* begin RECORDS FOR THIS EXERCISE *
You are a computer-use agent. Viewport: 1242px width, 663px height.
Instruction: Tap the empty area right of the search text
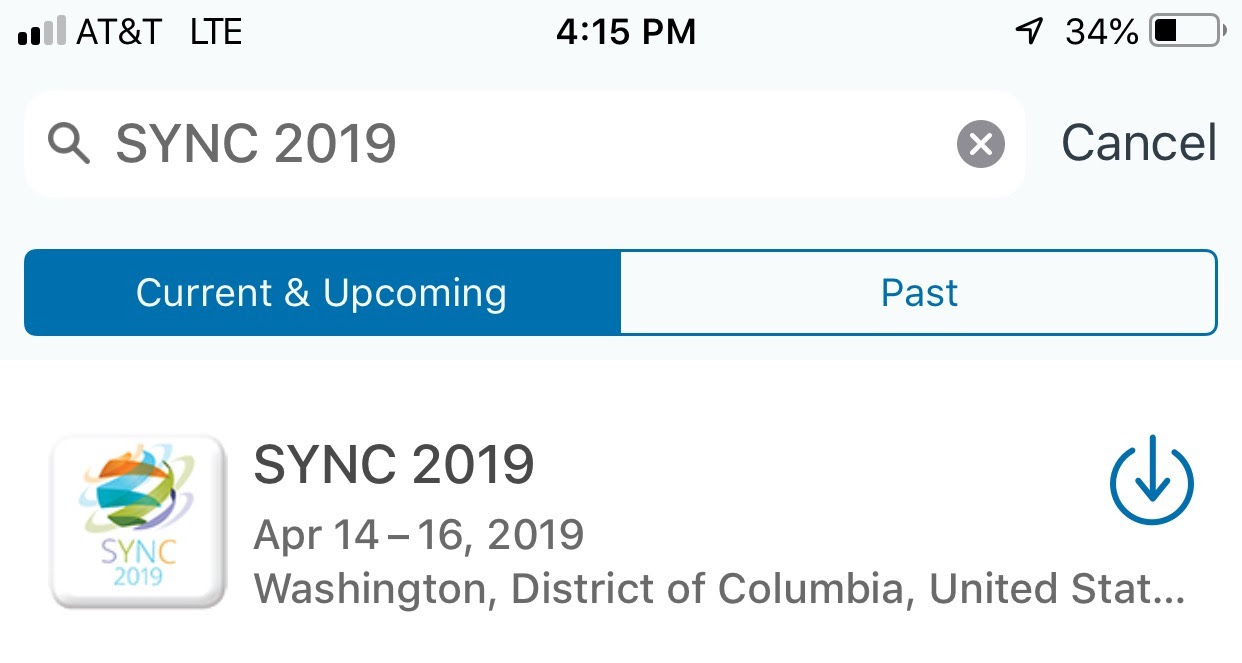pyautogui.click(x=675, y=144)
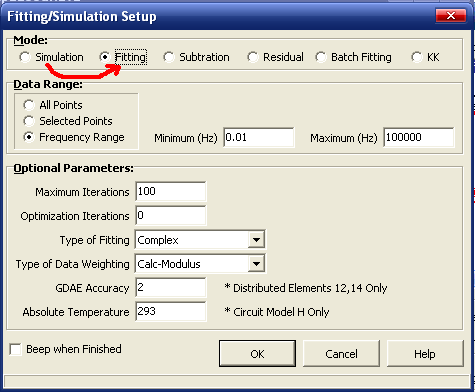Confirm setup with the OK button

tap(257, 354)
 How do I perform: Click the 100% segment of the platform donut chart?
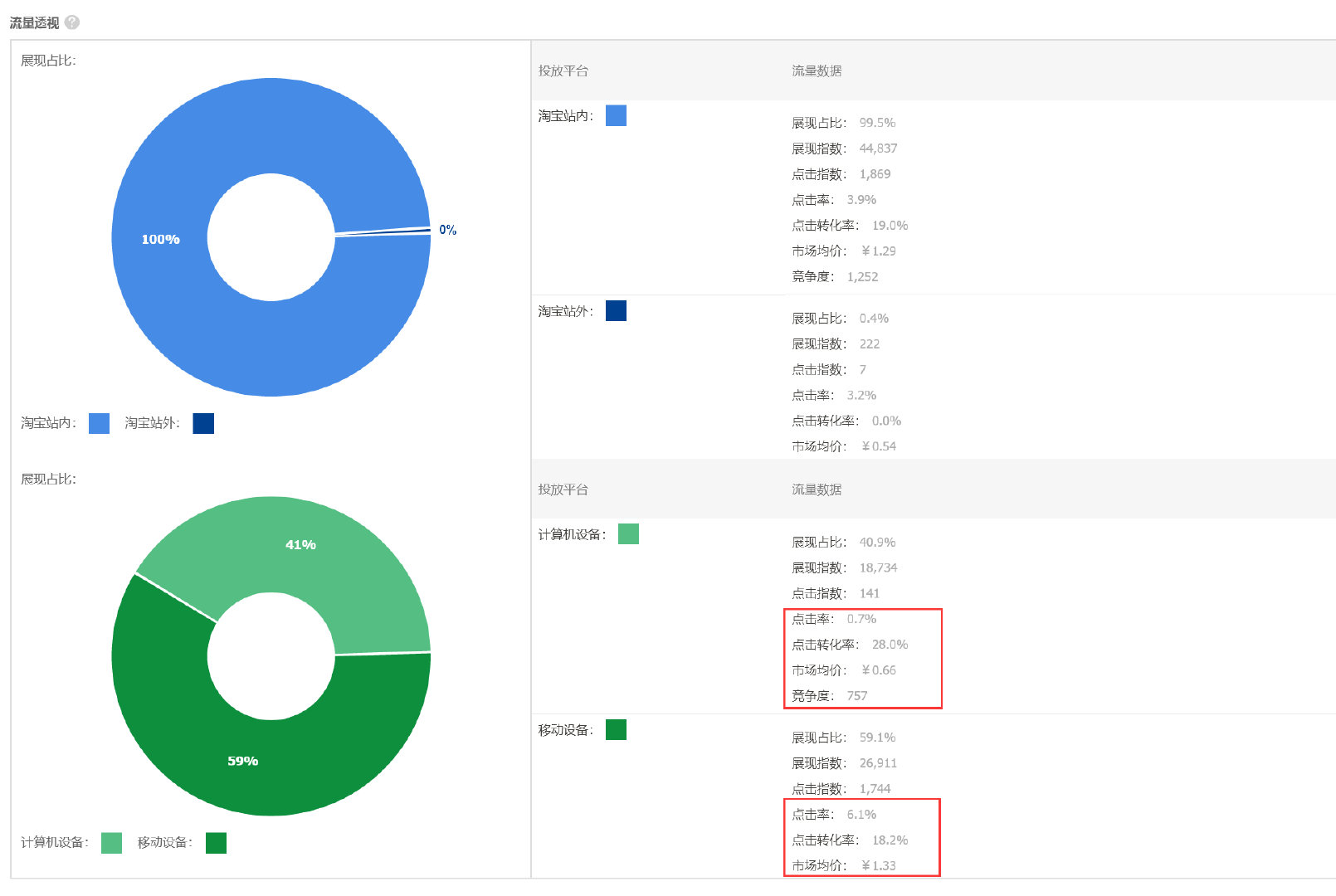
* end RECORDS FOR THIS EXERCISE *
### WHAT THIS TASK INVOLVES
Quote the data above word for word, leaving out the pictures.

### PROBLEM SOLUTION
You are a computer-use agent. Viewport: 1242px width, 663px height.
Instruction: Tap the empty area right of the search text
pyautogui.click(x=675, y=144)
Confirm setup with the OK button

tap(257, 354)
 How do I perform: Click the 100% segment of the platform donut chart?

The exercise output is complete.